* START DOCUMENT TEXT *

But the practicality of the hammock isn't why I like it so much. It's the view. When I'm in my hammock, I look up, up into the canopy. When I first got my dad's hammock, I tested it out under various trees in our big, riverside yard. Apple tree shade is different from walnut tree shade and those are both different from that spread by ponderosa pine, apricot tree, and aspen. My husband thought I was a bit crazy, dragging the hammock around from spot to spot, reclining for a bit, then moving it to new shade. I learned a lot about shade, discovering that my favorite shade was that of the apple tree.

Now I'm sheltered by a huge elm tree and that canopy is a universe in itself. A few days ago I watched a squirrel take a nap for nearly an hour, tucked in a crook of branch and trunk. I have traced the amazing stunt flights of house sparrows zipping through branches to land in the chickadee nesting box. I have chuckled at the gilded blitz of goldfinches, dining upside down on the thistle feeder. I have tracked delicate drifts of leaves as breezes meander through the yard.

* END DOCUMENT TEXT *
* START DATASET EXTRACT *

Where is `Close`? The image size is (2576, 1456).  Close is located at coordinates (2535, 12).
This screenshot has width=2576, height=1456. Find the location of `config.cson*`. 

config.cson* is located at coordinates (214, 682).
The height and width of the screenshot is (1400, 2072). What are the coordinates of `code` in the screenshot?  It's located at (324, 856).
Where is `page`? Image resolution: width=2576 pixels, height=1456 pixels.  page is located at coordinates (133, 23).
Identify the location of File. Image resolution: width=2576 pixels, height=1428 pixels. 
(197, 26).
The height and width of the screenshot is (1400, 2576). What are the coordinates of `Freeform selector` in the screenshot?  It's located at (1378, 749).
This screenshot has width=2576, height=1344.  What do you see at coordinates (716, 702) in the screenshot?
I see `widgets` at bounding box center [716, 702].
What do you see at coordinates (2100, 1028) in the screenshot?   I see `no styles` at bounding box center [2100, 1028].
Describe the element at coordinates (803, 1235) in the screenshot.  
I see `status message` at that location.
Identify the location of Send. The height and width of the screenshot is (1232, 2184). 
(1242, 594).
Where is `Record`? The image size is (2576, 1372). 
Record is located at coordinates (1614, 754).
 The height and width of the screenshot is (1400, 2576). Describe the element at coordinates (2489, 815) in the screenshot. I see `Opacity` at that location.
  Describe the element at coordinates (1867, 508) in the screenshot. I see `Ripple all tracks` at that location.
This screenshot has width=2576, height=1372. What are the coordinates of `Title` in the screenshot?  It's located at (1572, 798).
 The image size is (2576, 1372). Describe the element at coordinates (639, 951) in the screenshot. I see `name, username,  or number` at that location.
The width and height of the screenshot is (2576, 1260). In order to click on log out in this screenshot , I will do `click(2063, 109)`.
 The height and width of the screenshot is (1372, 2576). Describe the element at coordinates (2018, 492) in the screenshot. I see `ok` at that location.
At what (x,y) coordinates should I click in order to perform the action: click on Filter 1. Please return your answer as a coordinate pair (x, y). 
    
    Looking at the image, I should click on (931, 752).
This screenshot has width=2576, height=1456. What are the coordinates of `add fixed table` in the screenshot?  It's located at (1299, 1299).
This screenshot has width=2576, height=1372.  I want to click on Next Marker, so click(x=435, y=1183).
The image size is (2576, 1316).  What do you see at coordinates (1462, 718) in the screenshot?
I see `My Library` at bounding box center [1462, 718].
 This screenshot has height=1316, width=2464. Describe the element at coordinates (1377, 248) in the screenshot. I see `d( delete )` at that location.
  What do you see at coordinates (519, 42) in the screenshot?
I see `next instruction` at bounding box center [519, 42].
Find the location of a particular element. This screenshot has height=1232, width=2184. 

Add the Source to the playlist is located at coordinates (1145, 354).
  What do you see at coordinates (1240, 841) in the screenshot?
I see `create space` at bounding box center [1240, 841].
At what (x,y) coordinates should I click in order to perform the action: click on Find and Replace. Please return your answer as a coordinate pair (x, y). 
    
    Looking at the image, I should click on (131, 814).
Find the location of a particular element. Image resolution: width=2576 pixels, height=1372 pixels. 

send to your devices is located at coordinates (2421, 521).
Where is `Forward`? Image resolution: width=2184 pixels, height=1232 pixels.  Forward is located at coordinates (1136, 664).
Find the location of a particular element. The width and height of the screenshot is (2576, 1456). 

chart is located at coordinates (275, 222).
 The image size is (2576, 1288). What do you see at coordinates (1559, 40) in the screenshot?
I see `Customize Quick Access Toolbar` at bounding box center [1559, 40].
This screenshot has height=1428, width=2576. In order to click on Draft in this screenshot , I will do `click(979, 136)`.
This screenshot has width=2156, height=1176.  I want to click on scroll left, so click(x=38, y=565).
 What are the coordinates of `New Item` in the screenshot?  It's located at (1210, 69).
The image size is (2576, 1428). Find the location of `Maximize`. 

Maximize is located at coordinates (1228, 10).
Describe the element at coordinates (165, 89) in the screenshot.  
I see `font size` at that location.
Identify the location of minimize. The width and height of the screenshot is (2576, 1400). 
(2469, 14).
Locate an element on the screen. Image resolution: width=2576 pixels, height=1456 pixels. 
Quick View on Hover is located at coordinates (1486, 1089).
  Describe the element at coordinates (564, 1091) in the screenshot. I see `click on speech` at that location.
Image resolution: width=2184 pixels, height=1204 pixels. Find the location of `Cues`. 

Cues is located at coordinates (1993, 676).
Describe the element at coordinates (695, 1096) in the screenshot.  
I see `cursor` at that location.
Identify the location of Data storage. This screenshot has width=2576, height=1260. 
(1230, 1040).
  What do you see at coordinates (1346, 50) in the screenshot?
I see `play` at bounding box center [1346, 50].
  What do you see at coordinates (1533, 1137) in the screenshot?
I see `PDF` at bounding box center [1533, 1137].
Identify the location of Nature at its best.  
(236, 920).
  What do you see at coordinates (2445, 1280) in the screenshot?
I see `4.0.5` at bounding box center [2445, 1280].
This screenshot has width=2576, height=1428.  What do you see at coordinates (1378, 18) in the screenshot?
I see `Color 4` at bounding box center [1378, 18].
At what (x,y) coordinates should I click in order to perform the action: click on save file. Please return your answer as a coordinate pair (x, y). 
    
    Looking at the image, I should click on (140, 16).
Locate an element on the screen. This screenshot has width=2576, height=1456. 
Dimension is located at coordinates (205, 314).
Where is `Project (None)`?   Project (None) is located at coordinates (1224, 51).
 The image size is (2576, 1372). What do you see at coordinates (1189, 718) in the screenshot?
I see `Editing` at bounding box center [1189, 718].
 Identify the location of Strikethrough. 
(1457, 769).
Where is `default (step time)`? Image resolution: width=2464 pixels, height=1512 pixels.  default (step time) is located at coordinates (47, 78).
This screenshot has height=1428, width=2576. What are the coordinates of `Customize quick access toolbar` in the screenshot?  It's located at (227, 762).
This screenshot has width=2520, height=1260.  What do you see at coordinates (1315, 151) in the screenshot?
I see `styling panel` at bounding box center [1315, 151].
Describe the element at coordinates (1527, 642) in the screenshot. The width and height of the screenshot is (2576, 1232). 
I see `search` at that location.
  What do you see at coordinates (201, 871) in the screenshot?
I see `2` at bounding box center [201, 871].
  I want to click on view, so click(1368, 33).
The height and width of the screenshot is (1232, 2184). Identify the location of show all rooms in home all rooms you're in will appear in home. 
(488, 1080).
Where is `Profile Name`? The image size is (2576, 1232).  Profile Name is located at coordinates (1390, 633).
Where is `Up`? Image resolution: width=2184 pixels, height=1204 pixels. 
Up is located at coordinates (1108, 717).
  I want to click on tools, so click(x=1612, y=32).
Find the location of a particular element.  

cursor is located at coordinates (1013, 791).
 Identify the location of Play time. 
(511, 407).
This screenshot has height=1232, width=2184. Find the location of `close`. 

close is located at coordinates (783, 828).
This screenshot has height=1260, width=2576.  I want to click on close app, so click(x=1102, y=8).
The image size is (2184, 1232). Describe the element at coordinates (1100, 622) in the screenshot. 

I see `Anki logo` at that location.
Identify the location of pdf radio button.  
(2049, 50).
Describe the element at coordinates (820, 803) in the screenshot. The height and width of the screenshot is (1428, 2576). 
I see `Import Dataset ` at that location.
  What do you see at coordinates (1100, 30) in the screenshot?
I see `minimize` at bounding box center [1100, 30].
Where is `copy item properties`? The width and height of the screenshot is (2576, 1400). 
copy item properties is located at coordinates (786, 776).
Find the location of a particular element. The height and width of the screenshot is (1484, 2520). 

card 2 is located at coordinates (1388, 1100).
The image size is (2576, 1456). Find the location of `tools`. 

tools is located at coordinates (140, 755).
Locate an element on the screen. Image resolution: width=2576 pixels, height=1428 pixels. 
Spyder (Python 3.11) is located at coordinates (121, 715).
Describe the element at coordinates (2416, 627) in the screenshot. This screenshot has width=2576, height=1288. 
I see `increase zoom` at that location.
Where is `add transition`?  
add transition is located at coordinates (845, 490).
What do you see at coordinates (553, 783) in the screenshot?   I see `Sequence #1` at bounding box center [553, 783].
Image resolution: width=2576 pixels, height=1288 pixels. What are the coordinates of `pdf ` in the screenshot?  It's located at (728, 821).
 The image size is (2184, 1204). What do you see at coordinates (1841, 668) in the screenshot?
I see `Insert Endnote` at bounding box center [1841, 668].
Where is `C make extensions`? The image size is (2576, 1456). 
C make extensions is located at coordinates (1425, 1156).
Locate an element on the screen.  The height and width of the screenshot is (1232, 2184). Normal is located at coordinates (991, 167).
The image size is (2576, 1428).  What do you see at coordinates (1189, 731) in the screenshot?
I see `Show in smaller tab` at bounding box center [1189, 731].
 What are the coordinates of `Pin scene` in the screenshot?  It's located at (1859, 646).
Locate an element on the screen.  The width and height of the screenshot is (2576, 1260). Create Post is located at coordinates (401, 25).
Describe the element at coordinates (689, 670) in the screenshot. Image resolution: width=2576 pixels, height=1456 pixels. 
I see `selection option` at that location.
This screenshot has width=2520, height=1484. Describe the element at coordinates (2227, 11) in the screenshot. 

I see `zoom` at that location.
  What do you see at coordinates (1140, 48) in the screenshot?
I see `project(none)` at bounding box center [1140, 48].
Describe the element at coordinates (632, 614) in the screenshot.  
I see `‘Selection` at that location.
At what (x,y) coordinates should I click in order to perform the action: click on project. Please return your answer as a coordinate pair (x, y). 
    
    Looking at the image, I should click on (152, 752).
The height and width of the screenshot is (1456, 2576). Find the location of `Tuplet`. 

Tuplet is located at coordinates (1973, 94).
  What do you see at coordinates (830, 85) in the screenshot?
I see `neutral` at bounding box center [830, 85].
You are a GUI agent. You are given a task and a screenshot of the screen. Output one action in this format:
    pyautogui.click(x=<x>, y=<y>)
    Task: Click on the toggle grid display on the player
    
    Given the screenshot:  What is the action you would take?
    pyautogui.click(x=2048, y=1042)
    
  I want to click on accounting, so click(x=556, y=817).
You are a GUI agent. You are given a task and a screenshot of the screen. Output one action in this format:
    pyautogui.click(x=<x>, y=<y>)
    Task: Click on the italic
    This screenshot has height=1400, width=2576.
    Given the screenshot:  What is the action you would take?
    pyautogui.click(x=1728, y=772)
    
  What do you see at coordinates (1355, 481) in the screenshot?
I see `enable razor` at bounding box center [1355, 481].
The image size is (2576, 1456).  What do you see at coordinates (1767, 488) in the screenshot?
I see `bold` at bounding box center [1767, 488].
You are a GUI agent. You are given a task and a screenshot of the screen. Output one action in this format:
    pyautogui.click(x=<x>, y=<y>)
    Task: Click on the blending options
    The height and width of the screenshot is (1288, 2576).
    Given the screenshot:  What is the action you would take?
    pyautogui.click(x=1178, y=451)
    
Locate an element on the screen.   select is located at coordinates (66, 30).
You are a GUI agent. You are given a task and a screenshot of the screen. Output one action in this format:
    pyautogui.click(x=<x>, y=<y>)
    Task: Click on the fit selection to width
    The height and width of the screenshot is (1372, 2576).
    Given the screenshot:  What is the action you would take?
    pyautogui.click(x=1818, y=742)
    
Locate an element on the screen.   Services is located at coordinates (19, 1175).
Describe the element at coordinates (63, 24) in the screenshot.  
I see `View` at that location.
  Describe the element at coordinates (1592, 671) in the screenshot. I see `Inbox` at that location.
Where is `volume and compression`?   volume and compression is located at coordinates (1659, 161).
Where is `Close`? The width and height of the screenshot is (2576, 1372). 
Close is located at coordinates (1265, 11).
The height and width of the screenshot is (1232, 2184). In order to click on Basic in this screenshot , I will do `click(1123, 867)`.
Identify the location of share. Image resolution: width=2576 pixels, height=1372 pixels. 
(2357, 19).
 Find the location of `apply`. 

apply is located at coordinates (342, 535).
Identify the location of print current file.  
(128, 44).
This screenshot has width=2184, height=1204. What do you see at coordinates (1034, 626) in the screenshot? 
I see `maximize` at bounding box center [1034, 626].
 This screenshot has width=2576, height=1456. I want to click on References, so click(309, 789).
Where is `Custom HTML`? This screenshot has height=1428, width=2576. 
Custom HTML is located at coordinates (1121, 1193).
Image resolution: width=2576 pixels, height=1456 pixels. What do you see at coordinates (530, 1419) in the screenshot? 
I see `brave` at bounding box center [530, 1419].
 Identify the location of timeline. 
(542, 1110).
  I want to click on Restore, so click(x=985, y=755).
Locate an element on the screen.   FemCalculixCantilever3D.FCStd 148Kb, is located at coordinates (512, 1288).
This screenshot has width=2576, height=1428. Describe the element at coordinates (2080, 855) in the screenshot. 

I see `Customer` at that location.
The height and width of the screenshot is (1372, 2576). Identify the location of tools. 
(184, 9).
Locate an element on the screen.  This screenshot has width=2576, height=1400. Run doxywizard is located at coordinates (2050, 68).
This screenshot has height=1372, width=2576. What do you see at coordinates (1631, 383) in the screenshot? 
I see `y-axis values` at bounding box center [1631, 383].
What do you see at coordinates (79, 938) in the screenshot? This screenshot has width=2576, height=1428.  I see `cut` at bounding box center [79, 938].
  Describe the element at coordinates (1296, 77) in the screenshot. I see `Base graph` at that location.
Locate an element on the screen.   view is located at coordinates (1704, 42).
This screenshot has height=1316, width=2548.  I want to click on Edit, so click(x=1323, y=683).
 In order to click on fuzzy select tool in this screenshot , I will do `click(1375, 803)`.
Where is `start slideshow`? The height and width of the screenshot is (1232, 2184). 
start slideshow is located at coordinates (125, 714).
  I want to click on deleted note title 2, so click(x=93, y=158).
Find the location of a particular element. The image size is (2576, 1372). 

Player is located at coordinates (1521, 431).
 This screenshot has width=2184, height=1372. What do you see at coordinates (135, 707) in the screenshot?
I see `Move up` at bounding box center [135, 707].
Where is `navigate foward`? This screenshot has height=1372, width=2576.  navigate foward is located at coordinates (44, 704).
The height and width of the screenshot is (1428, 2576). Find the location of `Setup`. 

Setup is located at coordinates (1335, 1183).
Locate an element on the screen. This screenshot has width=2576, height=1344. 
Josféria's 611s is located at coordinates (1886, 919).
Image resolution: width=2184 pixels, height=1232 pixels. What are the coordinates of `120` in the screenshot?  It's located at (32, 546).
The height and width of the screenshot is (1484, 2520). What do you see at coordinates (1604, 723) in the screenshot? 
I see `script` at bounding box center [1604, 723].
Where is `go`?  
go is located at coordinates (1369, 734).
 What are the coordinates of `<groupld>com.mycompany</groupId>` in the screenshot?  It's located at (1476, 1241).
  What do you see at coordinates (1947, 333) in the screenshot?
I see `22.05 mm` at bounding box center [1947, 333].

* END DATASET EXTRACT *

## THINGS TO DO
1. Reproduce the section of the hammock passage above, starting at "But the practicality" and ending at "the apple tree.".
2. Carry on the hammock passage above, picking up after its last sentence.

## ANSWERS TO EACH TASK
1.
But the practicality of the hammock isn't why I like it so much. It's the view. When I'm in my hammock, I look up, up into the canopy. When I first got my dad's hammock, I tested it out under various trees in our big, riverside yard. Apple tree shade is different from walnut tree shade and those are both different from that spread by ponderosa pine, apricot tree, and aspen. My husband thought I was a bit crazy, dragging the hammock around from spot to spot, reclining for a bit, then moving it to new shade. I learned a lot about shade, discovering that my favorite shade was that of the apple tree.

2.
One of my favorite hammock times is when the sun exits. Dusk is a lyrical hammock time, as birds finish their sonatas and the sky becomes a pale quilt appliqued with dark leaf shapes. Once the ink covers the sky, the hammock spot is even more enchanting. Through the canopy pop stars and planets and cloud drifts and planes. I slept in the hammock for part of the night this week, comforted by the golden retriever asleep right next to me. I was safe that night, protected from insects, reptiles, rough seas, and boredom. The sling in the yard suspended me above the mundane of everyday routine, a precious gift I'm going to enjoy often.

1 comment:

  1. We love hammocks and have brought back several wonderfully, colorful hammocks from Ecuador. Our old house had a pair of trees spaced perfectly for hanging a hammock between them. No such luck at our new place. We need to get or make a frame of some kind I guess.